#### Task goal
Determine how many lines of the material below contain "dropdown". Report only that figure.

#### Excerpted data
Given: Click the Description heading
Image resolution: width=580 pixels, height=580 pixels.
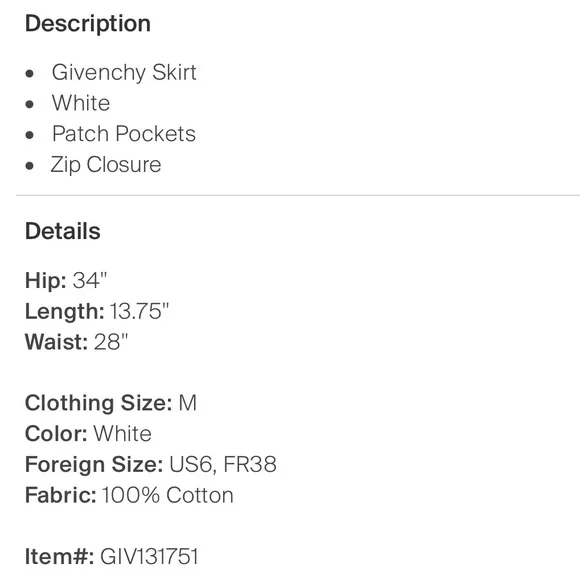Looking at the screenshot, I should pos(88,24).
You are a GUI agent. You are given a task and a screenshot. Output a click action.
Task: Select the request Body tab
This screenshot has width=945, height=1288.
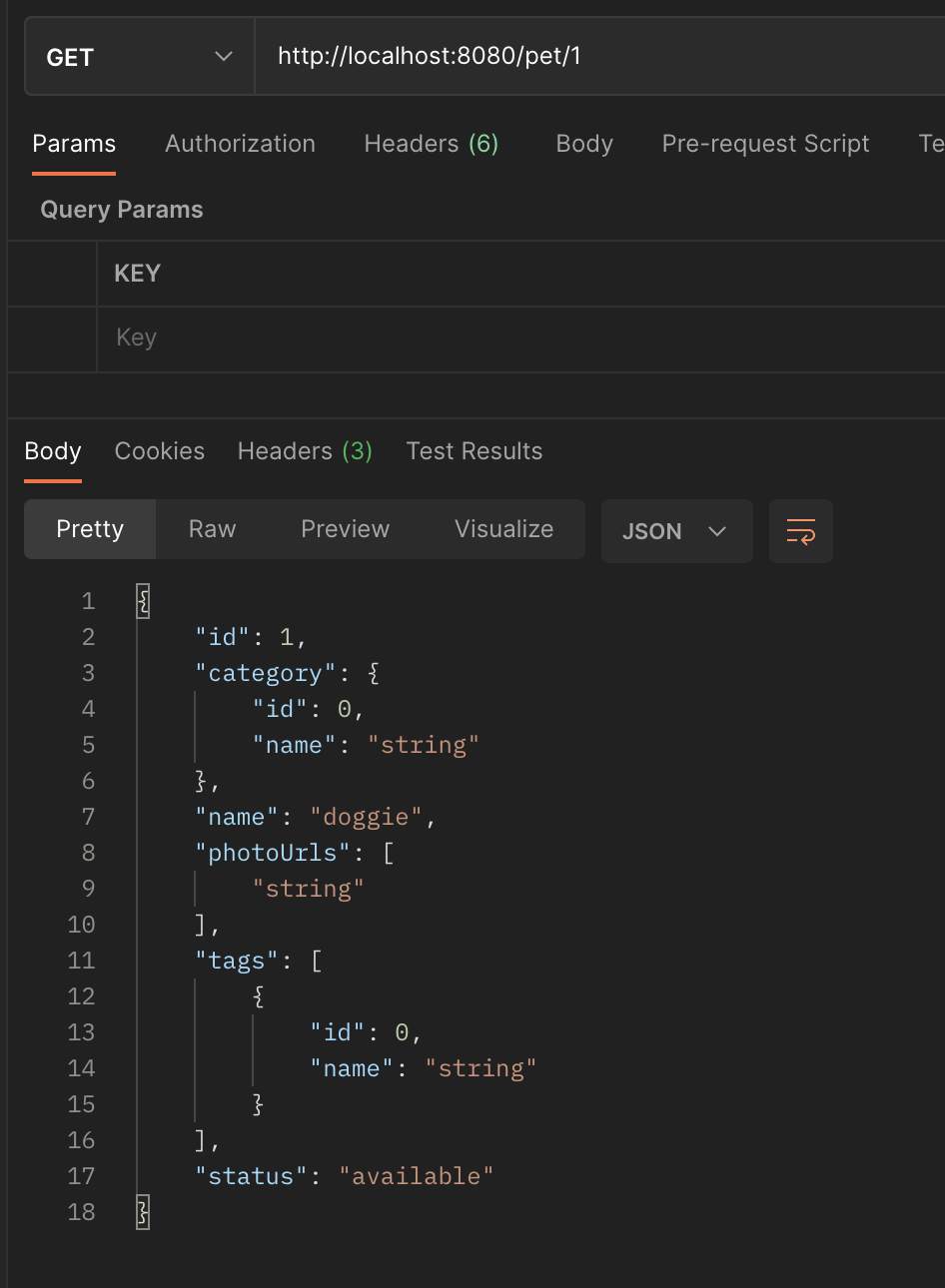(584, 144)
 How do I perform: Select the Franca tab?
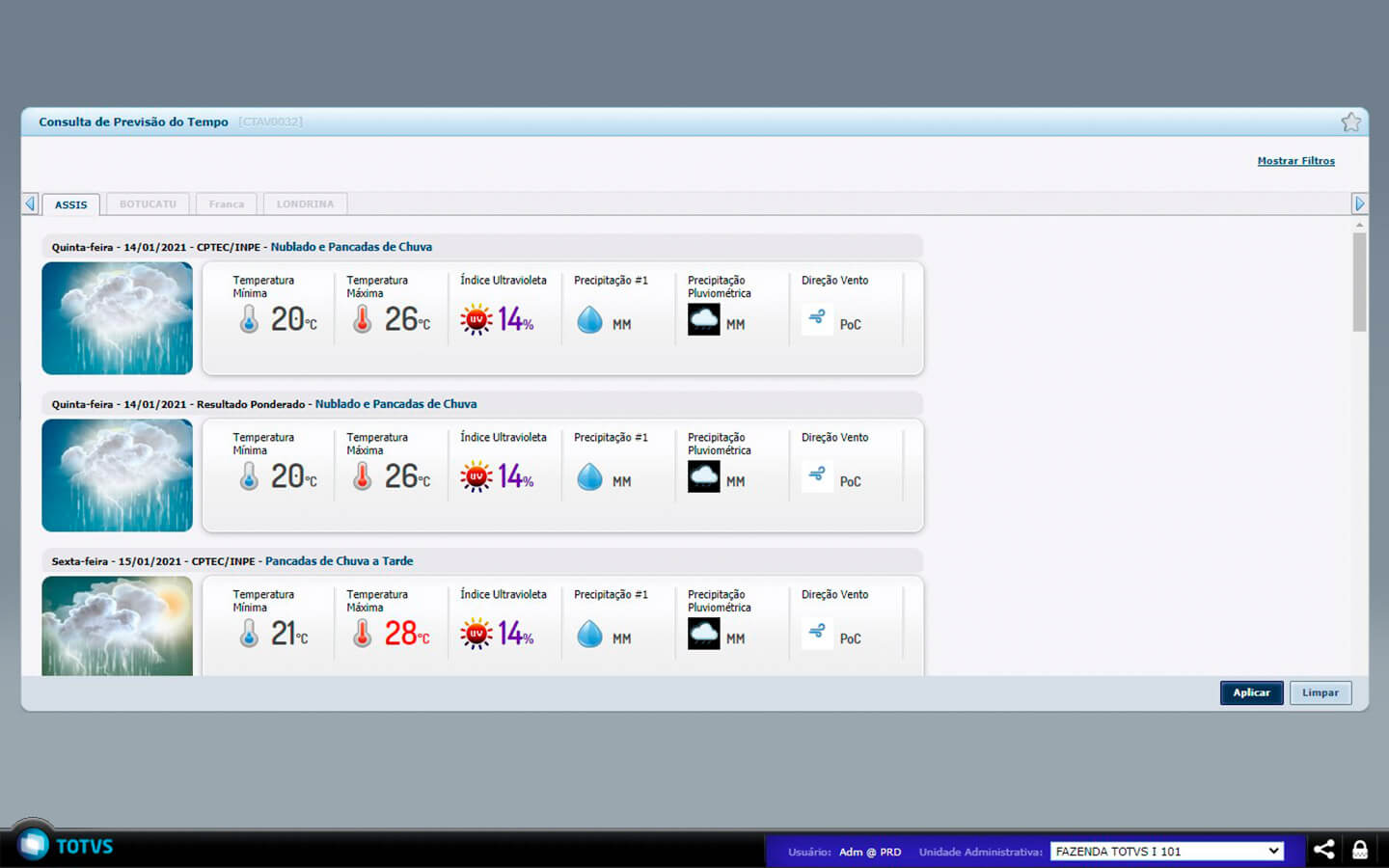[227, 204]
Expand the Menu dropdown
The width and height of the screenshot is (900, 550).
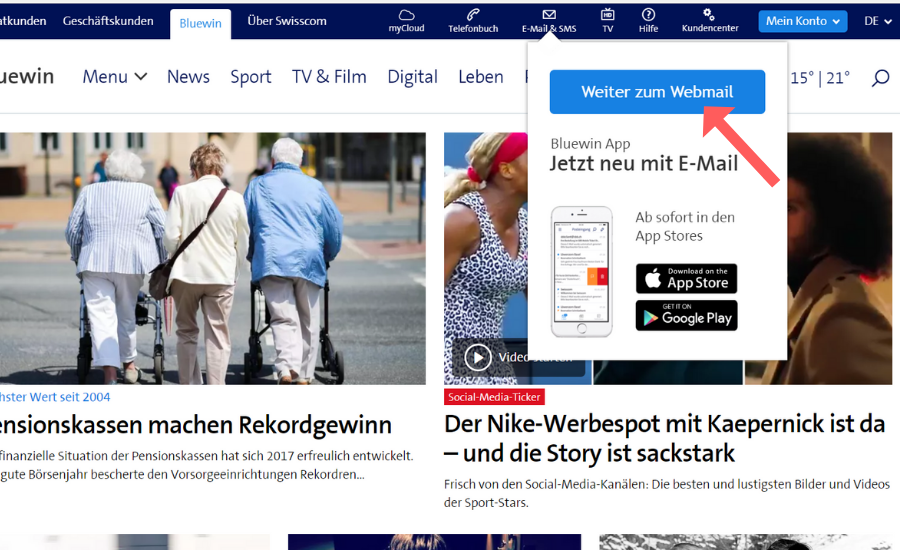click(114, 77)
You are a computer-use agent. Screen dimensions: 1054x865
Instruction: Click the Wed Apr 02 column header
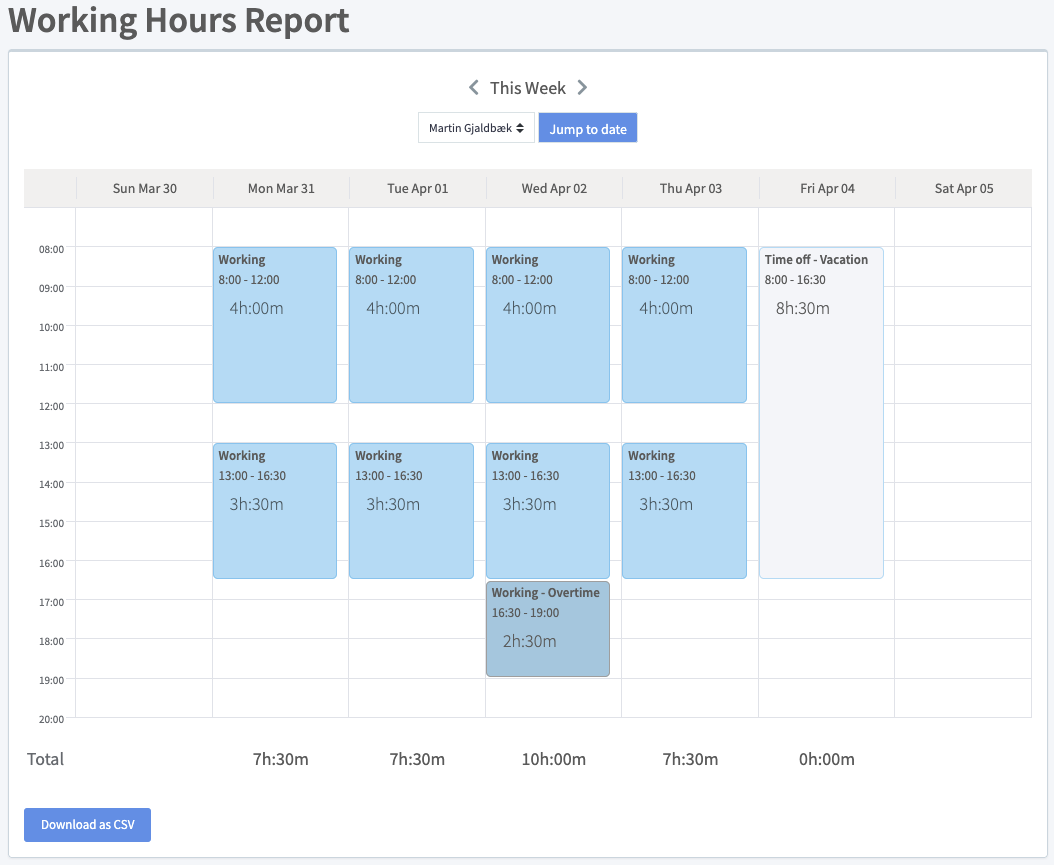click(x=554, y=188)
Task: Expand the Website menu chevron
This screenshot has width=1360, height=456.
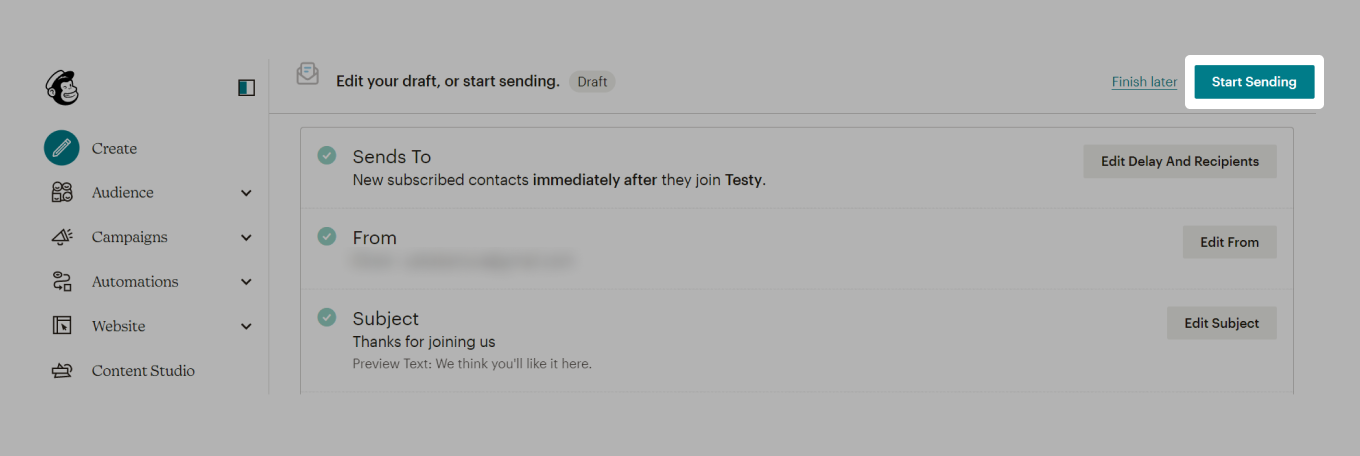Action: [247, 327]
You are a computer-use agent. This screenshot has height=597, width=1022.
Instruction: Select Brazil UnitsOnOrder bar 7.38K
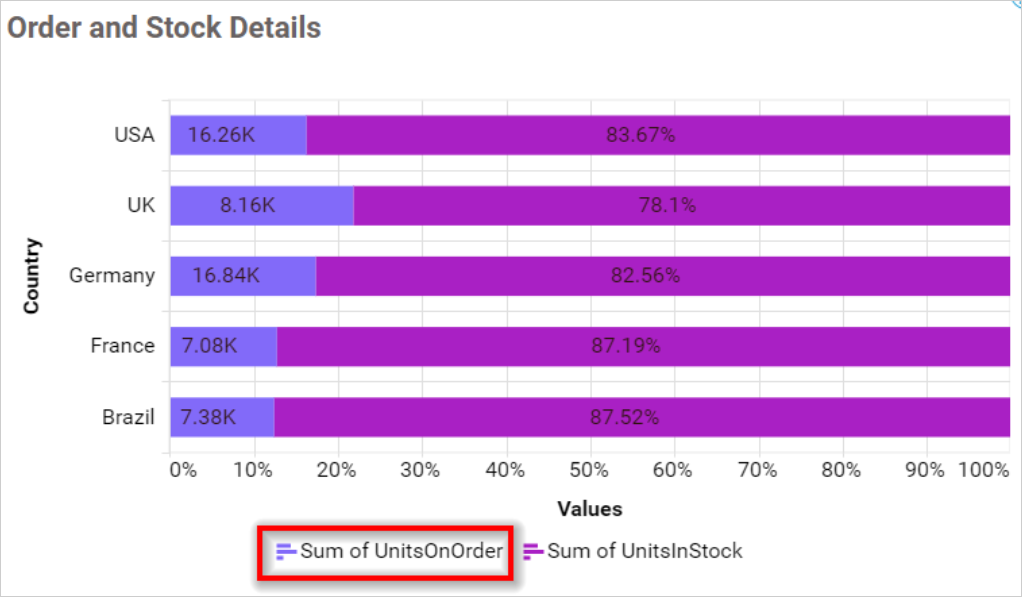pos(222,417)
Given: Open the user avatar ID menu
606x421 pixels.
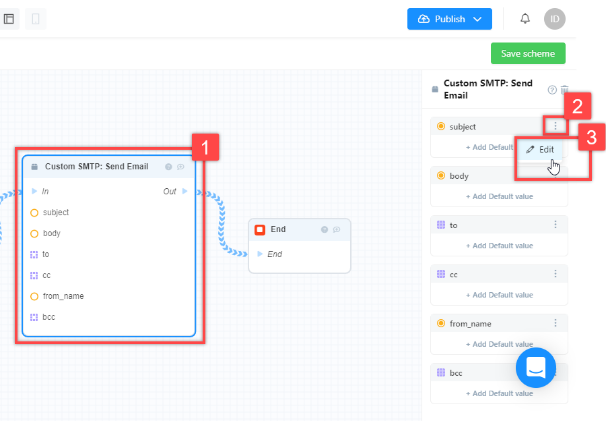Looking at the screenshot, I should 555,19.
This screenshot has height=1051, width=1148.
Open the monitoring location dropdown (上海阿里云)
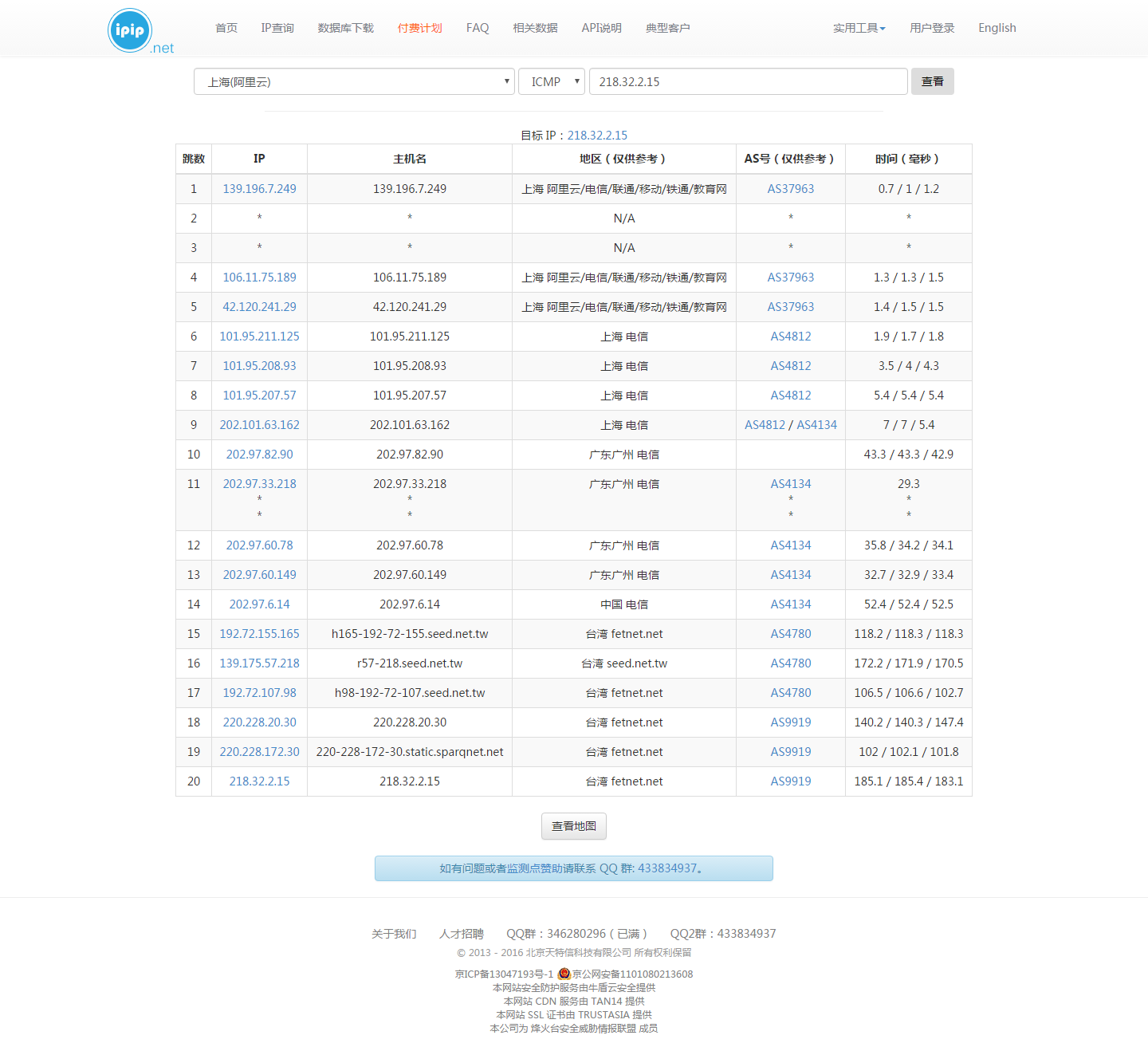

#### Written response
2